Collecting End-of-Semester Feedback from your Students
In order to more deeply understand what aspects of the course are working, need tweaking, or should be phased out, consider soliciting feedback in addition to institution-level course evaluations.
At the close of the semester, many of us find ourselves seeking feedback that goes beyond the institution-level course evaluations. To help you more deeply understand what aspects of the course are working, need tweaking, or should be phased out, consider soliciting feedback in additional ways.
In our individual courses, fostering a culture of feedback throughout the semester positions students to understand the value of sharing their experiences when the course closes. Here are a few ways you can solicit more specific feedback from students.
Think about different aspects of the course and identify your specific priorities for feedback.
Prepare by thinking through exactly what you want feedback on. Taking a targeted approach can result in more actionable responses. For example:
Specific C-I assignments and activities (both high- and low-stakes items)
Your classroom management and communications
The media you used and assigned as prep work for the course
Find the right framing for your feedback.
If you’ve taken the time to set up a culture of feedback, your students will be prepared to focus on the course instead of the teacher, reflect both on what worked well and what did not, and provide suggestions for the future. But it also helps to remind them at this stage.
If you haven’t already, share with them how you’ve made use of feedback shared by students in previous semesters.
If you already know you want to make changes based on earlier feedback or what you observed on your own, let the students know that in advance of sharing feedback so they don’t feel the burden of repeating previous notes or trying to find diplomatic ways to deliver bad news about something you already know you intend to work on.
Use a feedback tactic that fits with your teaching style and class culture.
Before sharing the institution-level course evaluation, help your students understand which aspects of the course you want targeted feedback on when they fill it out.
Put up a slide or write prompts on the board for students to refer to when they complete the institutional evaluation.
Load a note or a video to your LMS. Videos, especially, can help emphasize you’re a real person seeking feedback.
Email the students a note or video in tandem with instructions for completing the institution-level evaluation.
Invite your students to provide feedback by annotating or rewriting your syllabus or assignment sheet. To do this, you can drop a copy of your syllabus or a specific course assignment/assignment criteria into a collaborative document or app so students can annotate it or rewrite it.
If you want to do this via your LMS, check to see if your institution has integrated tools like Hypothesis or Perusall for annotation.
Develop a survey and share it with your students. Check out this survey template for inspiration, or create your own. If you build your own, keep it short and sweet so students aren’t intimidated.

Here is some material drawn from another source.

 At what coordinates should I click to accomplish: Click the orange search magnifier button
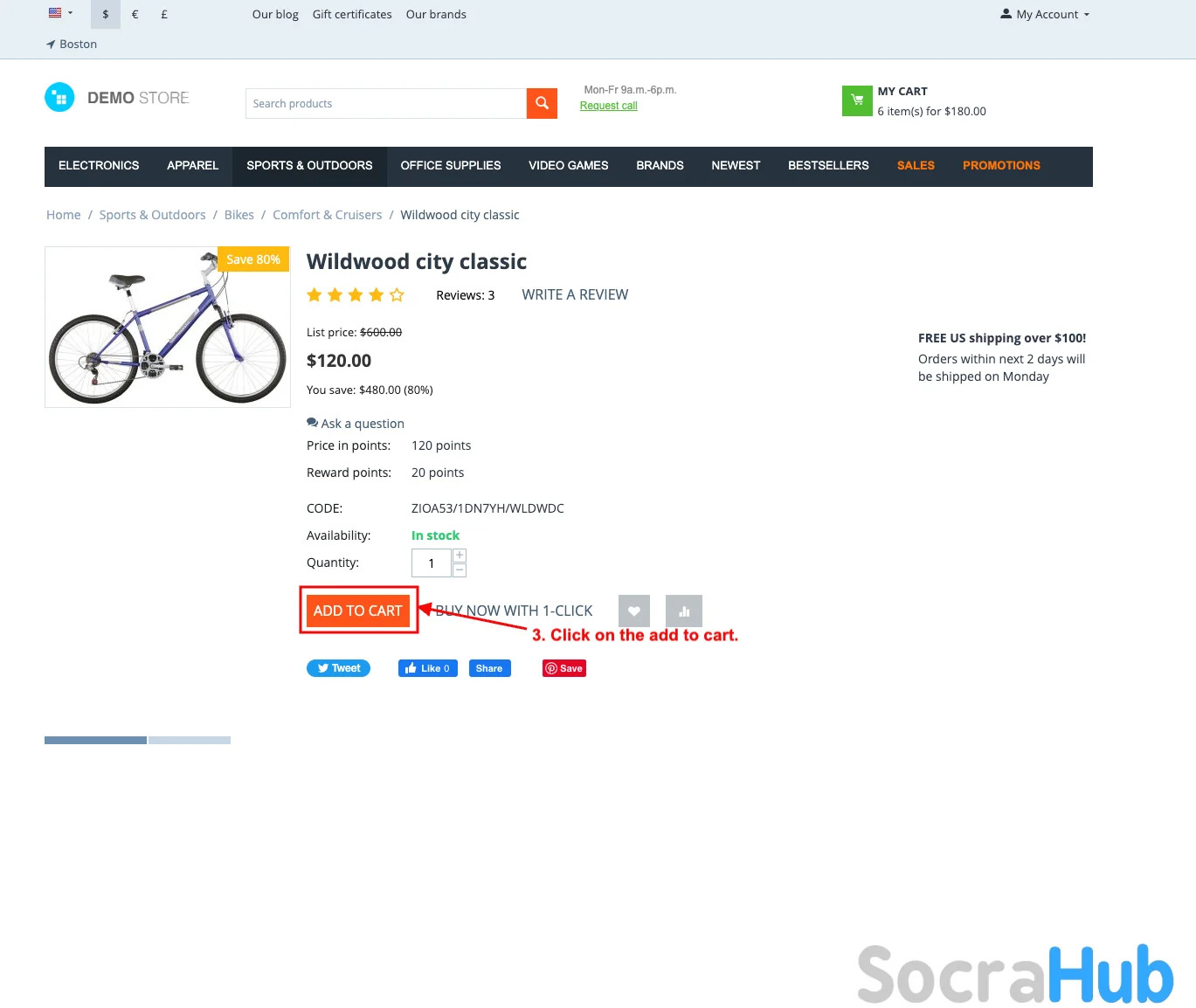(542, 103)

Ask students to submit a self- and class-evaluation, which includes a rubric and a series of prompts fostering metacognition for the student (what steps they took to be successful, what they can work on in future semesters) as well as substantive feedback for the teacher as they develop and implement the course (using the same framing).
Allocate time on the final day of class for students to have a discussion or up-vote/down-vote aspects of the class that you want feedback on. For this, you could use technologies like real-time survey apps (Kahoot, Polleverywhere, Mentimeter, MS Forms, or another tool integrated into your institution’s educational tech tools) for students to respond to via their devices, or go analog with red, yellow and green paper that students hold up in response to prompts. This can also help you keep the tone light, applying a gamified and celebratory element to the feedback experience.

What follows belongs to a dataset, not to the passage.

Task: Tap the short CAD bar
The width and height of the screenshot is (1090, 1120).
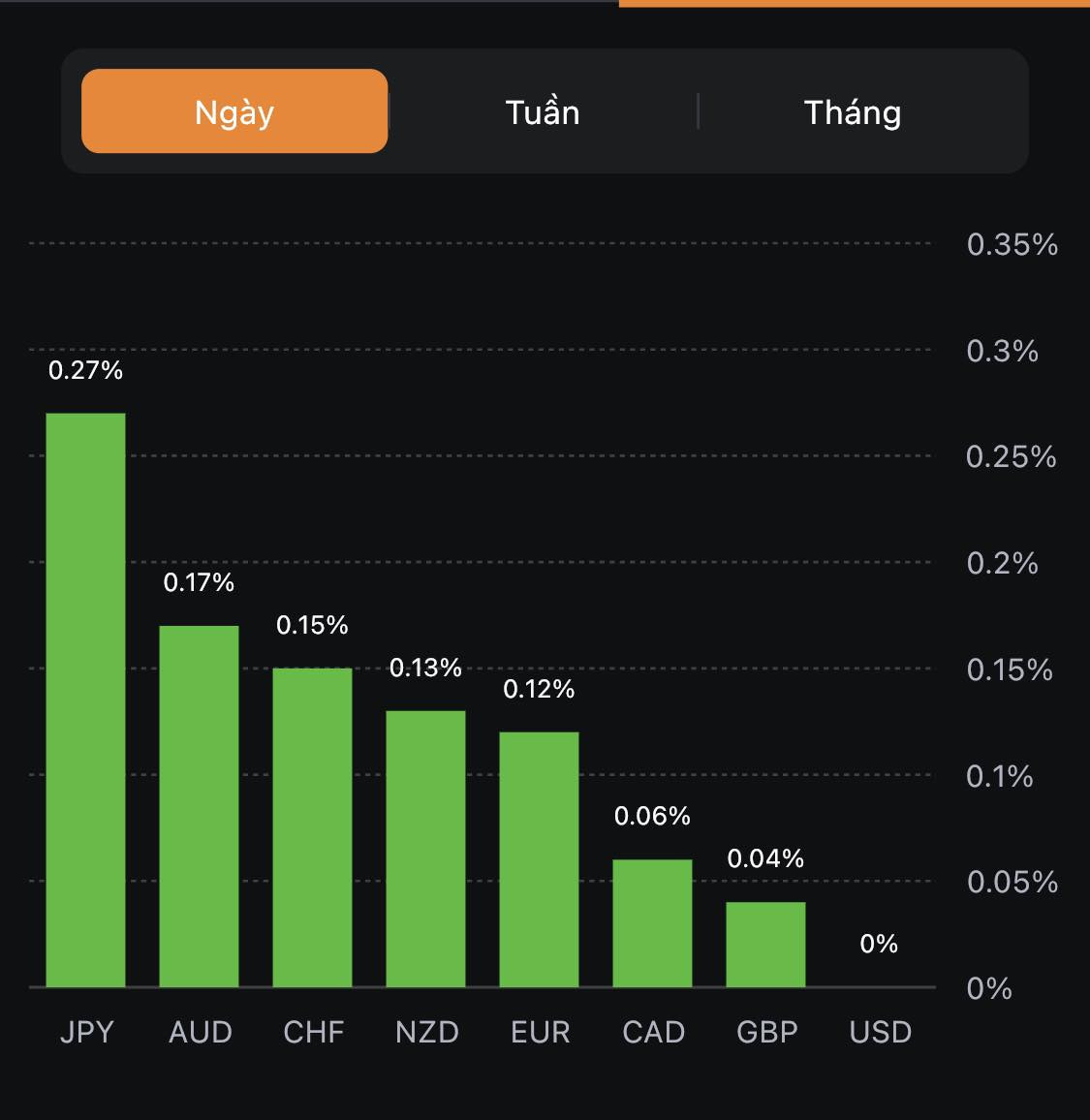Action: click(652, 923)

Provide short-term rewards or immediate pay-offs for providing feedback.
Especially in cases where feedback is collected anonymously, it can help to offer incentives that demonstrate to your students that you’re grateful for their feedback—regardless of what it includes. For example, if you are using an annotated document to gather feedback, offer an incentive to the entire class if you get a certain number of annotations with specific and actionable feedback. If you are asking for responses to a survey, consider offering something to the class if a certain percentage gives feedback by a set date. Here is some language:
“If the syllabus has at least X annotations with specific and actionable feedback…”
“If more than X% of the class submits their feedback by Y date, I’ll…”
And here are some ideas for incentives:
…bring in snacks on the last day.
…allow for a 10-minute brain break during the remaining classes with music or funny TikTok videos.
…cancel or drop the lowest small-stakes grade (attendance, daily quiz, etc.).
…add a small quantity of bonus points to the final exam/project (ex: 1-2% grade increase).
There are many ways to solicit student feedback beyond your standard evaluations. These are just a few examples that have worked for other teachers in the past. What are some approaches that have worked for you? What method are you trying out for your course this semester?